____ EXERCISE MATERIAL
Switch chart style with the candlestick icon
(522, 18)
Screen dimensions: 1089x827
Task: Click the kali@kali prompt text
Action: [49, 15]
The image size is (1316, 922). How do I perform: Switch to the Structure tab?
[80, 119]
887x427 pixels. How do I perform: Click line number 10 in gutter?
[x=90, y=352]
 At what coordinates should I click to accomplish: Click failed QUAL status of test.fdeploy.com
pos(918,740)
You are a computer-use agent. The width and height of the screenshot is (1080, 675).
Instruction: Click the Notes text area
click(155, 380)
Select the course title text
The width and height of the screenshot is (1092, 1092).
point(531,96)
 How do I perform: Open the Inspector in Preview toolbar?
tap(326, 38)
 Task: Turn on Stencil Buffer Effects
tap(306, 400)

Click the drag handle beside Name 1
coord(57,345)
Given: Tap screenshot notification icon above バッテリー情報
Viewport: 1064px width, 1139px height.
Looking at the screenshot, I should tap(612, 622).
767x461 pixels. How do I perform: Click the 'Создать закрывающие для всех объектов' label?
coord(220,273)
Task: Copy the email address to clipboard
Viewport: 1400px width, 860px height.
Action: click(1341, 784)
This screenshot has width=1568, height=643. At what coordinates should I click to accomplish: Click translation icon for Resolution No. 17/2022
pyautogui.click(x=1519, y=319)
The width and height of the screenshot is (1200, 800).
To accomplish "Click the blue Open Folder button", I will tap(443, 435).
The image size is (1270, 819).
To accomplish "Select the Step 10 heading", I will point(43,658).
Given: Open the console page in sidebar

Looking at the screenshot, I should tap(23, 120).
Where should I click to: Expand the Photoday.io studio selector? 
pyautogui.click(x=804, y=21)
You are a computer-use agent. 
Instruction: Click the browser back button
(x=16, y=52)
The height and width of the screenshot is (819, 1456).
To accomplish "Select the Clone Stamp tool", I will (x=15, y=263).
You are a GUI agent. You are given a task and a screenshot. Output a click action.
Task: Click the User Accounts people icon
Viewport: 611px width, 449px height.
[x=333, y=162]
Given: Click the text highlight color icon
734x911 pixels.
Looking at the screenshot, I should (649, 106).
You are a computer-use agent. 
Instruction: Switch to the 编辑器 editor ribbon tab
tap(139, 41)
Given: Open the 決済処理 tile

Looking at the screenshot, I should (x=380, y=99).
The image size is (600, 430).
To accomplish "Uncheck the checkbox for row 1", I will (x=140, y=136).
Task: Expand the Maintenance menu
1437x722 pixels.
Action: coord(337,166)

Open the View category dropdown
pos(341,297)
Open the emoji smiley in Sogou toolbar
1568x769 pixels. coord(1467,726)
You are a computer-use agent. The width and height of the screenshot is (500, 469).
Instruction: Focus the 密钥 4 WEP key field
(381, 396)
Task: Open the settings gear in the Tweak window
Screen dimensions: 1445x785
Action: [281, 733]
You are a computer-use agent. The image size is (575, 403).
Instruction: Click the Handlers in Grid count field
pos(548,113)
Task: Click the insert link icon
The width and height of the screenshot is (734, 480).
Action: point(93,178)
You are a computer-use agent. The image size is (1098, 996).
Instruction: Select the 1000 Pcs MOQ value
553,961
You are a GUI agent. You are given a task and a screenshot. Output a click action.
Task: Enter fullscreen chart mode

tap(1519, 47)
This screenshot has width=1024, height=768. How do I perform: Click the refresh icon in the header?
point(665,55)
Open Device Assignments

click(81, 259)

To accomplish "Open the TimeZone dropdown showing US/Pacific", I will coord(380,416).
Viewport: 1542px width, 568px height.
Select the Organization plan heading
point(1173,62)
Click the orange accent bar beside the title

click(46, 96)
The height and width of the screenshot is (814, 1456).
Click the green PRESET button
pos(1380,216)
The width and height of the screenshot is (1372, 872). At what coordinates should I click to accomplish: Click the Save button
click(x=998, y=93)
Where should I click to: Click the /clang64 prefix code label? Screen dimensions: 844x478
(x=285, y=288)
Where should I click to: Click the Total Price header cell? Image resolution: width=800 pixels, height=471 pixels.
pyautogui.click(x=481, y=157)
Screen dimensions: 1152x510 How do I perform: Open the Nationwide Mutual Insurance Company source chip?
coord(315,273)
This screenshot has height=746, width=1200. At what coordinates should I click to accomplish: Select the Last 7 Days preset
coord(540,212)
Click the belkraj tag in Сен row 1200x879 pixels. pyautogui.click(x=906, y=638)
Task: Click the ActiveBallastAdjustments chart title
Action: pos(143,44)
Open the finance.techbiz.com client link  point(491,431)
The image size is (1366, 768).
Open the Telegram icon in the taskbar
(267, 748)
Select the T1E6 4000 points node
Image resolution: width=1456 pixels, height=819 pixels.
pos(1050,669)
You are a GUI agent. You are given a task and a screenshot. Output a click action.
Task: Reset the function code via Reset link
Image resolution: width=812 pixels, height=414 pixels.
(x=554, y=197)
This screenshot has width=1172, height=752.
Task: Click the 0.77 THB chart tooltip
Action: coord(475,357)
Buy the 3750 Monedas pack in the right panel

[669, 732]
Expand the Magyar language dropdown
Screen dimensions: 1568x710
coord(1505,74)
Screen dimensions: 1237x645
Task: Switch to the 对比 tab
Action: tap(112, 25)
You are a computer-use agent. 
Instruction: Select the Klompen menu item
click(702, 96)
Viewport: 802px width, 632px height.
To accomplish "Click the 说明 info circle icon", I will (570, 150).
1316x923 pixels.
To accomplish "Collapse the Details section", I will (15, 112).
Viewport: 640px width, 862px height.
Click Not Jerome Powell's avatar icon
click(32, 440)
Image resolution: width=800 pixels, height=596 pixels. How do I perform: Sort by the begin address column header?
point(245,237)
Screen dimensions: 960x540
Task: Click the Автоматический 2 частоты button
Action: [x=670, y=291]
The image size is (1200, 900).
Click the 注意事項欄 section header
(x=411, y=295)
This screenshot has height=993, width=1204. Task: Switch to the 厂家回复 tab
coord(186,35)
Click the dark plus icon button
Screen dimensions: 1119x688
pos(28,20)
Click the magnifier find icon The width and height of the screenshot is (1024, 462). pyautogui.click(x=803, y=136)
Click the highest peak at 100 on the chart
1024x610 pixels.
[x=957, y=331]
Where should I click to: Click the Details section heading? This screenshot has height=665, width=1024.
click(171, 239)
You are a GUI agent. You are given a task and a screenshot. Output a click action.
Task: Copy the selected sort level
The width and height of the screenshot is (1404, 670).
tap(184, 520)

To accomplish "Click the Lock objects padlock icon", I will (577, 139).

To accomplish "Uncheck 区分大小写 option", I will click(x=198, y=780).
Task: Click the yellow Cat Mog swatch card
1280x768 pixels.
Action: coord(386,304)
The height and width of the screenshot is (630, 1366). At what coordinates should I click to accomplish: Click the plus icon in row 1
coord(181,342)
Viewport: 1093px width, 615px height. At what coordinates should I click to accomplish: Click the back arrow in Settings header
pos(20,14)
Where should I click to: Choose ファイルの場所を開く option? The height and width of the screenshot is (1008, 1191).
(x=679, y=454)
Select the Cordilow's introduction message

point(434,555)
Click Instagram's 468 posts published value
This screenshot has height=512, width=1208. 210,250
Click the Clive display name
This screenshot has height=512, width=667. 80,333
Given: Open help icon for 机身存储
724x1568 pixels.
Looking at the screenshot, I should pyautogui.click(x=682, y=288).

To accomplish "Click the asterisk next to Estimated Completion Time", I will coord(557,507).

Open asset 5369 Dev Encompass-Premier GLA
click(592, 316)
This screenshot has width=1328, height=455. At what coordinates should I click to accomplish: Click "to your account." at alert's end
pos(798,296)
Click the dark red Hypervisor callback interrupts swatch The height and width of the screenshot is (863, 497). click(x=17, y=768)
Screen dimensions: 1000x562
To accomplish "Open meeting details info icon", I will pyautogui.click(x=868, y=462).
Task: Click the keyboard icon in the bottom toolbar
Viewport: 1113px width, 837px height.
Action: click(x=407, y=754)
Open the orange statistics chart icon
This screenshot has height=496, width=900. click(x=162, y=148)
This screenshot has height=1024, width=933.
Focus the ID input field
________
> PROBLEM
Search the records above for "Uncheck" and copy every line that has it.

> TASK ANSWER
To accomplish "Uncheck the checkbox for row 1", I will (x=140, y=136).
To accomplish "Uncheck 区分大小写 option", I will click(x=198, y=780).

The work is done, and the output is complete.